Teo was convicted on drug trafficking charges and sent to Leavenworth Prison in 1940.

==Lanzetta et al. vs. New Jersey==

Along with Delrossi and Falcone, Ignatius was sent to prison in 1936 for breaking New Jersey's "Gangster Law" and released after the Supreme Court overthrew the law in the decision Lanzetta Et Al. v. New Jersey in March 1939. Writing for the majority, Justice Pierce Butler stated that:

"The challenged provision condemns no act or omission; the terms it employs to indicate what it purports to denounce are so vague, indefinite and uncertain that it must be condemned as repugnant to the due process clause of the Fourteenth Amendment."

When Ignatius was released, he relocated to Detroit, Michigan, with Lucien and their mother.

==Television==
In the first season of the HBO series Boardwalk Empire, the Lanzetta brothers are the basis for Nucky Thompson's main rivals, the D'Alessio brothers. The D'Alessio brothers try to take over Atlantic City, New Jersey's bootlegging operations along with Mickey Doyle, Lucky Luciano, Meyer Lansky, and Arnold Rothstein. In the show, the brothers' names are Leo, Ignatius, Matteo, Lucien, Sixtus, and Pius. In the show, Ignatius and Pius are killed by freelance assassin Richard Harrow, Matteo is killed by Atlantic City North Side leader Albert "Chalky" White, Lucien and Leo are killed by James "Jimmy" Darmody, and Sixtus is killed by South Side Gang bouncer Alphonse "Scarface" Capone in Chicago, Illinois.

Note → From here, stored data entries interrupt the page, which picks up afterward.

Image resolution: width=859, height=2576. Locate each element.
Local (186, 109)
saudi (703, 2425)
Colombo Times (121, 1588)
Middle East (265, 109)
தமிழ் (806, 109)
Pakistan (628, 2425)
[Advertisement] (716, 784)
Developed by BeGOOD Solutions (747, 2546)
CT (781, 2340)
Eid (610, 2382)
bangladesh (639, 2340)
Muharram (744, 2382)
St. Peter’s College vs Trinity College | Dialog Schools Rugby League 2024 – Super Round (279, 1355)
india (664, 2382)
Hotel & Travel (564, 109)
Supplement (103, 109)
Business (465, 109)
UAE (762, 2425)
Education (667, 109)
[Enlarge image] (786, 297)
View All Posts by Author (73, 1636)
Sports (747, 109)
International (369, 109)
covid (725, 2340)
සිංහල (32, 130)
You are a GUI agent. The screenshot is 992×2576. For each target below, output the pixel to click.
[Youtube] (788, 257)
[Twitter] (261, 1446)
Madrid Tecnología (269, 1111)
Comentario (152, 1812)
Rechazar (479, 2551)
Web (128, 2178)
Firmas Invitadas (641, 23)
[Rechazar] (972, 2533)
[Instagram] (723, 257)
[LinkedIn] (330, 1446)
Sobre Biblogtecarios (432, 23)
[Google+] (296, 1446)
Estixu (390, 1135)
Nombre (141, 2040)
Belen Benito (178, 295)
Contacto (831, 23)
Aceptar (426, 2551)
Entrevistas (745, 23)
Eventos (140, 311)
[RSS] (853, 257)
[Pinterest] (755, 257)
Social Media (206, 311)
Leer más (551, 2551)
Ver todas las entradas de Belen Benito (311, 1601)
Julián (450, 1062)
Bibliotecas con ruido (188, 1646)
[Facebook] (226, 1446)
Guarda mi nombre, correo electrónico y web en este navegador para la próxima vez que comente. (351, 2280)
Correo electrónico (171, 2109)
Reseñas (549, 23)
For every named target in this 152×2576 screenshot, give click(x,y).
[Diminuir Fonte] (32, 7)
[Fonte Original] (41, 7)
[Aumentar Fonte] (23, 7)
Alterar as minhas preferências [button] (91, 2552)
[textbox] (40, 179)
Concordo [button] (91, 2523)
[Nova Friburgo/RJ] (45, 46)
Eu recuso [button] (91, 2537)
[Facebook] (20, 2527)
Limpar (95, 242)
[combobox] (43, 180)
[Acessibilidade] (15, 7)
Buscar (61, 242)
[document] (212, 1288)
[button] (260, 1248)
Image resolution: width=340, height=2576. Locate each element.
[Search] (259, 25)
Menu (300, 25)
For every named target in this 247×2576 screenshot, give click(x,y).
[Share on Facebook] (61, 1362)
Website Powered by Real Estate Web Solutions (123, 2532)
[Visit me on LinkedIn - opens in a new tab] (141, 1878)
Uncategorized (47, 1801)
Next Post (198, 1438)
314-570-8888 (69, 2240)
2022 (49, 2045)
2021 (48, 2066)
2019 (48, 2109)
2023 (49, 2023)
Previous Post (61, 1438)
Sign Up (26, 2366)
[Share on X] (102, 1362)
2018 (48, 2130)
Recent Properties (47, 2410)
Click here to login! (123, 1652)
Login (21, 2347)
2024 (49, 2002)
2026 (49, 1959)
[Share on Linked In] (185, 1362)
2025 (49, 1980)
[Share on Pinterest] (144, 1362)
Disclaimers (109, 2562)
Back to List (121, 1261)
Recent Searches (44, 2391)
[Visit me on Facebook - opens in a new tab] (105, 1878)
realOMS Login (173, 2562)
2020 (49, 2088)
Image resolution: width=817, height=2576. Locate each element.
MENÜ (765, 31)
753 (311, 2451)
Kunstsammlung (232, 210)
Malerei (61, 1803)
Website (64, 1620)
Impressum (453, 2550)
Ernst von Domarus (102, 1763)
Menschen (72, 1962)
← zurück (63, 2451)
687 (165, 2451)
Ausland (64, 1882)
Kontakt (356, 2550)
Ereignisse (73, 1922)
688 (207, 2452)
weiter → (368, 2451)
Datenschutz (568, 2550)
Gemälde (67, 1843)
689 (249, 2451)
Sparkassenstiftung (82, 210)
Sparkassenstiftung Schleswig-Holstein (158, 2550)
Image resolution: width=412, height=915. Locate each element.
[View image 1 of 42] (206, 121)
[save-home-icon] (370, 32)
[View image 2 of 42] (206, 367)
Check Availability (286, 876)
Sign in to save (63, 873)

==Members of the Lanzetta gang==
===Bosses===
- Leo Lanzetta: Early 1920s–1925 – Killed after leaving a barbershop for the murder of Giuseppe "Joe Bruno" Dovi in 1925.
- Pius Lanzetta: Early 1920s–1936 – Killed by enemy bullets in 1936.
- Ignatius "Frank Pius" Lanzetta: Early 1920s–1940 – Convicted and imprisoned for four years, later fleeing with Lucien to Detroit.

===Other members===
- Willie Lanzetta: Early 1920s–1939 – Shot in the head and beheaded in 1939.
- Teo Lanzetta: Early 1920s–1940 – Imprisoned on drug trafficking charges in 1940.
- Lucien Lanzetta: Early 1920s–1940 – Fled to Detroit with Ignatius and their mother in 1940.
- Michael Falcone: Early 1920s–1940 – Convicted and imprisoned for four years from 1936 to 1940.
- Louis "Fats" Delrossi: Early 1920s–1940 – Convicted and imprisoned for four years from 1936 to 1940.

===Rival===
- Salvatore Sabella – Sent to Philadelphia by Sicilian Mafia capofamiglia to organize the city's rackets. Sabella died in 1962.
- Giuseppe "Joseph Bruno" Dovi – Sabella's protégé. Rival dope peddler and bootlegger. Killed by the Lanzetta's in 1925.
- William Michael "Mickey Duffy" Cusick – Rival bootlegger. Rival of Philadelphia Jewish Mob boss Max "Boo Boo" Hoff. Possibly killed by the Lanzettas in 1931.
- Bruno crime family – Rival Sicilian crime family.